◆ Dataset excerpt:
============================================================

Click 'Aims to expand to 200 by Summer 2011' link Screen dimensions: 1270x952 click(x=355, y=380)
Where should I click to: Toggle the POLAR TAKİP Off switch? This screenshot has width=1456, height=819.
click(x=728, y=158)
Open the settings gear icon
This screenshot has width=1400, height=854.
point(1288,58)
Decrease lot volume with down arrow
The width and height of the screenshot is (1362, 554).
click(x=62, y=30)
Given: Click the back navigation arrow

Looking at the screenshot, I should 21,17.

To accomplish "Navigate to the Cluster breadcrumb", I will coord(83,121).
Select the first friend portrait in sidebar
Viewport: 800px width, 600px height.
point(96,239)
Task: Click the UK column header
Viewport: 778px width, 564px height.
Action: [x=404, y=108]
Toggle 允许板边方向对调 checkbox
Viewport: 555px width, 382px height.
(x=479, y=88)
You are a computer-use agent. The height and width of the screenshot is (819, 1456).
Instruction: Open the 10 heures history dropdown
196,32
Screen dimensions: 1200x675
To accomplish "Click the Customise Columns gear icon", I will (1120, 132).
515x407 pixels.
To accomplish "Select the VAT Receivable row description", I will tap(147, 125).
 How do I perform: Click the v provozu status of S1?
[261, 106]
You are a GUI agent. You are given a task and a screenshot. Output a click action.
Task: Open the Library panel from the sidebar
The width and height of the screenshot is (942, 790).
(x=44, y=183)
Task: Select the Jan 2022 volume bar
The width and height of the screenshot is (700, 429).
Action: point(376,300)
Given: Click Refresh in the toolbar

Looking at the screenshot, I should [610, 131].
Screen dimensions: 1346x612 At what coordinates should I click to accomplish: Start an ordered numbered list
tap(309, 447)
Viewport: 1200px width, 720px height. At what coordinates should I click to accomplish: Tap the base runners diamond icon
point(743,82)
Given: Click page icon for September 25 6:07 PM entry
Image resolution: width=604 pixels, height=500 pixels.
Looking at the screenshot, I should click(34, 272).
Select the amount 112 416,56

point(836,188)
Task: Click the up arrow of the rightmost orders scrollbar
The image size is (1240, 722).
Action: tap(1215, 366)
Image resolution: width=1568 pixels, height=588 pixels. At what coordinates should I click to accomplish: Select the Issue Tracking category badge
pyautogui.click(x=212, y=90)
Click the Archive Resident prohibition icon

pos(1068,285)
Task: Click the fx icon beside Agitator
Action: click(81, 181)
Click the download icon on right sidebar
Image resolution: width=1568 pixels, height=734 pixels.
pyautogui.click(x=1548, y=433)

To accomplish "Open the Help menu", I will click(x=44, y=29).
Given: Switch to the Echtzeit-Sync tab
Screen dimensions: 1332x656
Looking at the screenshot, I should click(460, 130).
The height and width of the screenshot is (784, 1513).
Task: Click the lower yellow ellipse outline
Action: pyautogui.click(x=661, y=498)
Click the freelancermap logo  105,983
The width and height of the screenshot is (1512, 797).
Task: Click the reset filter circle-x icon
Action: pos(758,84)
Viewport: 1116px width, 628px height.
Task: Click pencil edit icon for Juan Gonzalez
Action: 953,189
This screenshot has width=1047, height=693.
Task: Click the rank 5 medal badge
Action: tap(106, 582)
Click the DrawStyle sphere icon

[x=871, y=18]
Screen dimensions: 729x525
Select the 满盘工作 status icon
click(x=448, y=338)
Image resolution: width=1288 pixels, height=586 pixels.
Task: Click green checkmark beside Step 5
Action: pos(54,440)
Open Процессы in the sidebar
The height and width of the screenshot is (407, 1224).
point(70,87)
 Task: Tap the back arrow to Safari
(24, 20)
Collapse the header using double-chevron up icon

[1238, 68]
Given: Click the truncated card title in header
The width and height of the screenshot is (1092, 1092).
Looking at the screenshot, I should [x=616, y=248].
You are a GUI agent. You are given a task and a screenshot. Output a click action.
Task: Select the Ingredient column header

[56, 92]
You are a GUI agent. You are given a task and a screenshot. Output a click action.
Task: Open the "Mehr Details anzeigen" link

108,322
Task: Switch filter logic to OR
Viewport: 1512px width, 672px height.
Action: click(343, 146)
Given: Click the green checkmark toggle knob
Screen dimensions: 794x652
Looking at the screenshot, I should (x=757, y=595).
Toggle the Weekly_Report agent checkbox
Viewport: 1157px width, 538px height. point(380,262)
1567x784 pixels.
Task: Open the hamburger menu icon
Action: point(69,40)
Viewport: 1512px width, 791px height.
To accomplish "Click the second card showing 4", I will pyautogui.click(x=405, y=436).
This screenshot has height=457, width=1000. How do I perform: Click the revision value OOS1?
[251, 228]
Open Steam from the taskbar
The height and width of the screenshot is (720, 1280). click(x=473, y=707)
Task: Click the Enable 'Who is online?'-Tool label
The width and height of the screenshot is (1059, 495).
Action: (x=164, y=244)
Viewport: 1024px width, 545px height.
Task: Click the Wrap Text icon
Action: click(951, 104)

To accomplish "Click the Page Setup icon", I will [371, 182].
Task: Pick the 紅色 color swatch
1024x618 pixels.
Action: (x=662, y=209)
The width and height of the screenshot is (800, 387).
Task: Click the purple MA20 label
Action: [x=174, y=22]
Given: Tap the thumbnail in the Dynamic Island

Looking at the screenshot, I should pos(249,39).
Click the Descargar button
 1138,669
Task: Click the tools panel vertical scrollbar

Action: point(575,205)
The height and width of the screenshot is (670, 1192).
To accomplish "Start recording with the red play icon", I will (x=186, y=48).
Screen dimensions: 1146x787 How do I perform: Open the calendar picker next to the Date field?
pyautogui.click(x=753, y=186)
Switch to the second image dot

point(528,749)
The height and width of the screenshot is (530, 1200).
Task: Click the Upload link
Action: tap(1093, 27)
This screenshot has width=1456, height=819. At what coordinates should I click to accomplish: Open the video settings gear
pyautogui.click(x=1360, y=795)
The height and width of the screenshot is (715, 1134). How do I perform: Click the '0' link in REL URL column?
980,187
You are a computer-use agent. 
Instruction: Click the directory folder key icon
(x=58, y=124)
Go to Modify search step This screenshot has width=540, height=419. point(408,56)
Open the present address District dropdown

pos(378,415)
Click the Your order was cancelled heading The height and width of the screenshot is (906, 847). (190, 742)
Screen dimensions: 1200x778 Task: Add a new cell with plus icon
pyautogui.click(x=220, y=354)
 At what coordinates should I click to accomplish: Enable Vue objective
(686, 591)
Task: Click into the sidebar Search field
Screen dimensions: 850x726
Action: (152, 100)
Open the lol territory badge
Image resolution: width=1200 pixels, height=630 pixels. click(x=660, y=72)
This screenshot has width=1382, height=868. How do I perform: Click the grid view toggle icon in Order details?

============================================================

◆ GOAL: Change every instance of "Screen dimensions:" in the lines to "Display size:" and leave everything else unchanged.

◆ TASK SOLUTION:
Click 'Aims to expand to 200 by Summer 2011' link Display size: 1270x952 click(x=355, y=380)
Where should I click to: Toggle the POLAR TAKİP Off switch? This screenshot has width=1456, height=819.
click(x=728, y=158)
Open the settings gear icon
This screenshot has width=1400, height=854.
point(1288,58)
Decrease lot volume with down arrow
The width and height of the screenshot is (1362, 554).
click(x=62, y=30)
Given: Click the back navigation arrow

Looking at the screenshot, I should 21,17.

To accomplish "Navigate to the Cluster breadcrumb", I will coord(83,121).
Select the first friend portrait in sidebar
Viewport: 800px width, 600px height.
point(96,239)
Task: Click the UK column header
Viewport: 778px width, 564px height.
Action: [x=404, y=108]
Toggle 允许板边方向对调 checkbox
Viewport: 555px width, 382px height.
(x=479, y=88)
You are a computer-use agent. The height and width of the screenshot is (819, 1456).
Instruction: Open the 10 heures history dropdown
196,32
Display size: 1200x675
To accomplish "Click the Customise Columns gear icon", I will (1120, 132).
515x407 pixels.
To accomplish "Select the VAT Receivable row description", I will tap(147, 125).
 How do I perform: Click the v provozu status of S1?
[261, 106]
You are a GUI agent. You are given a task and a screenshot. Output a click action.
Task: Open the Library panel from the sidebar
The width and height of the screenshot is (942, 790).
(x=44, y=183)
Task: Select the Jan 2022 volume bar
The width and height of the screenshot is (700, 429).
Action: point(376,300)
Given: Click Refresh in the toolbar

Looking at the screenshot, I should [610, 131].
Display size: 1346x612 At what coordinates should I click to accomplish: Start an ordered numbered list
tap(309, 447)
Viewport: 1200px width, 720px height. At what coordinates should I click to accomplish: Tap the base runners diamond icon
point(743,82)
Given: Click page icon for September 25 6:07 PM entry
Image resolution: width=604 pixels, height=500 pixels.
Looking at the screenshot, I should click(34, 272).
Select the amount 112 416,56

point(836,188)
Task: Click the up arrow of the rightmost orders scrollbar
The image size is (1240, 722).
Action: tap(1215, 366)
Image resolution: width=1568 pixels, height=588 pixels. At what coordinates should I click to accomplish: Select the Issue Tracking category badge
pyautogui.click(x=212, y=90)
Click the Archive Resident prohibition icon

pos(1068,285)
Task: Click the fx icon beside Agitator
Action: click(81, 181)
Click the download icon on right sidebar
Image resolution: width=1568 pixels, height=734 pixels.
pyautogui.click(x=1548, y=433)

To accomplish "Open the Help menu", I will click(x=44, y=29).
Given: Switch to the Echtzeit-Sync tab
Display size: 1332x656
Looking at the screenshot, I should click(460, 130).
The height and width of the screenshot is (784, 1513).
Task: Click the lower yellow ellipse outline
Action: pyautogui.click(x=661, y=498)
Click the freelancermap logo  105,983
The width and height of the screenshot is (1512, 797).
Task: Click the reset filter circle-x icon
Action: pos(758,84)
Viewport: 1116px width, 628px height.
Task: Click pencil edit icon for Juan Gonzalez
Action: 953,189
This screenshot has width=1047, height=693.
Task: Click the rank 5 medal badge
Action: tap(106, 582)
Click the DrawStyle sphere icon

[x=871, y=18]
Display size: 729x525
Select the 满盘工作 status icon
click(x=448, y=338)
Image resolution: width=1288 pixels, height=586 pixels.
Task: Click green checkmark beside Step 5
Action: pos(54,440)
Open Процессы in the sidebar
The height and width of the screenshot is (407, 1224).
point(70,87)
 Task: Tap the back arrow to Safari
(24, 20)
Collapse the header using double-chevron up icon

[1238, 68]
Given: Click the truncated card title in header
The width and height of the screenshot is (1092, 1092).
Looking at the screenshot, I should [x=616, y=248].
You are a GUI agent. You are given a task and a screenshot. Output a click action.
Task: Select the Ingredient column header

[56, 92]
You are a GUI agent. You are given a task and a screenshot. Output a click action.
Task: Open the "Mehr Details anzeigen" link

108,322
Task: Switch filter logic to OR
Viewport: 1512px width, 672px height.
Action: click(343, 146)
Given: Click the green checkmark toggle knob
Display size: 794x652
Looking at the screenshot, I should (x=757, y=595).
Toggle the Weekly_Report agent checkbox
Viewport: 1157px width, 538px height. point(380,262)
1567x784 pixels.
Task: Open the hamburger menu icon
Action: point(69,40)
Viewport: 1512px width, 791px height.
To accomplish "Click the second card showing 4", I will pyautogui.click(x=405, y=436).
This screenshot has height=457, width=1000. How do I perform: Click the revision value OOS1?
[251, 228]
Open Steam from the taskbar
The height and width of the screenshot is (720, 1280). click(x=473, y=707)
Task: Click the Enable 'Who is online?'-Tool label
The width and height of the screenshot is (1059, 495).
Action: (x=164, y=244)
Viewport: 1024px width, 545px height.
Task: Click the Wrap Text icon
Action: click(951, 104)

To accomplish "Click the Page Setup icon", I will [371, 182].
Task: Pick the 紅色 color swatch
1024x618 pixels.
Action: (x=662, y=209)
The width and height of the screenshot is (800, 387).
Task: Click the purple MA20 label
Action: [x=174, y=22]
Given: Tap the thumbnail in the Dynamic Island

Looking at the screenshot, I should pos(249,39).
Click the Descargar button
 1138,669
Task: Click the tools panel vertical scrollbar

Action: point(575,205)
The height and width of the screenshot is (670, 1192).
To accomplish "Start recording with the red play icon", I will (x=186, y=48).
Display size: 1146x787 How do I perform: Open the calendar picker next to the Date field?
pyautogui.click(x=753, y=186)
Switch to the second image dot

point(528,749)
The height and width of the screenshot is (530, 1200).
Task: Click the Upload link
Action: tap(1093, 27)
This screenshot has width=1456, height=819. At what coordinates should I click to accomplish: Open the video settings gear
pyautogui.click(x=1360, y=795)
The height and width of the screenshot is (715, 1134). How do I perform: Click the '0' link in REL URL column?
980,187
You are a computer-use agent. 
Instruction: Click the directory folder key icon
(x=58, y=124)
Go to Modify search step This screenshot has width=540, height=419. point(408,56)
Open the present address District dropdown

pos(378,415)
Click the Your order was cancelled heading The height and width of the screenshot is (906, 847). (190, 742)
Display size: 1200x778 Task: Add a new cell with plus icon
pyautogui.click(x=220, y=354)
 At what coordinates should I click to accomplish: Enable Vue objective
(686, 591)
Task: Click into the sidebar Search field
Display size: 850x726
Action: (152, 100)
Open the lol territory badge
Image resolution: width=1200 pixels, height=630 pixels. click(x=660, y=72)
This screenshot has width=1382, height=868. How do I perform: Click the grid view toggle icon in Order details?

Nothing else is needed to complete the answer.